AIM OF THE EXERCISE — Set down exact lines only, from the line with "The height and" through the last line of the material below, with every picture left out.

DATA EXCERPTS —
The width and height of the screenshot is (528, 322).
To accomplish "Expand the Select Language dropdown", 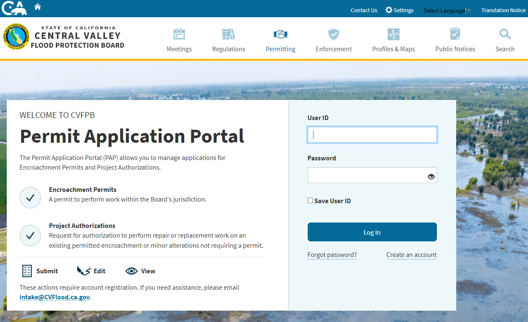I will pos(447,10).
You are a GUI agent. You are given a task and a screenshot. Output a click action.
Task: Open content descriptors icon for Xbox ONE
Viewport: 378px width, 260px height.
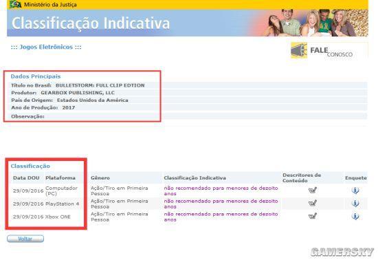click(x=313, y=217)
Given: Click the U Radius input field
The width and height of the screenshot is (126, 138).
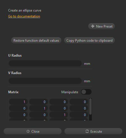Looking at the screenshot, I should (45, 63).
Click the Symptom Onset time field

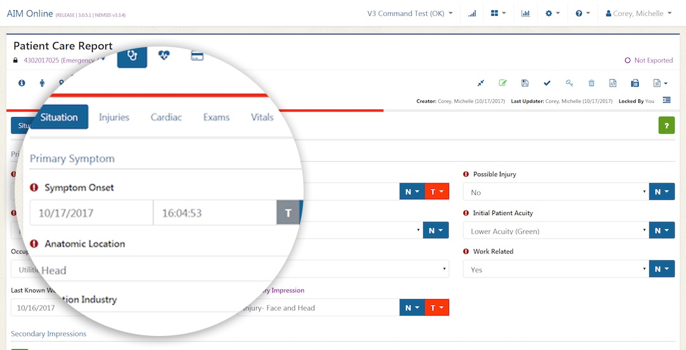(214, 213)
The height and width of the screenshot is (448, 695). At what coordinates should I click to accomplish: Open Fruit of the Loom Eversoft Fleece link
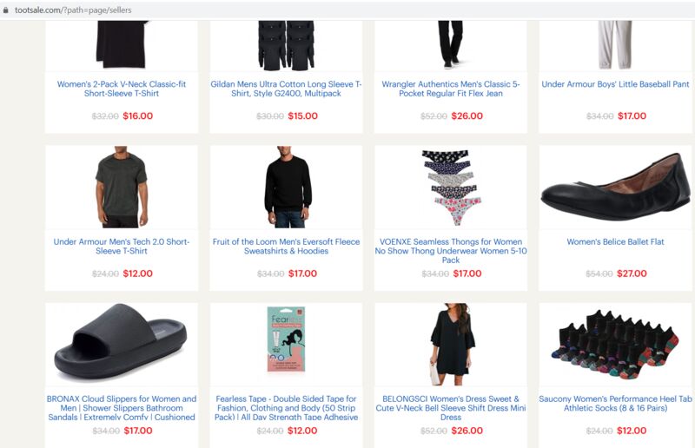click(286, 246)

SOLUTION TO THE EXERCISE —
The height and width of the screenshot is (448, 695). At what coordinates should I click to accomplish: Open Fruit of the Loom Eversoft Fleece link
click(286, 246)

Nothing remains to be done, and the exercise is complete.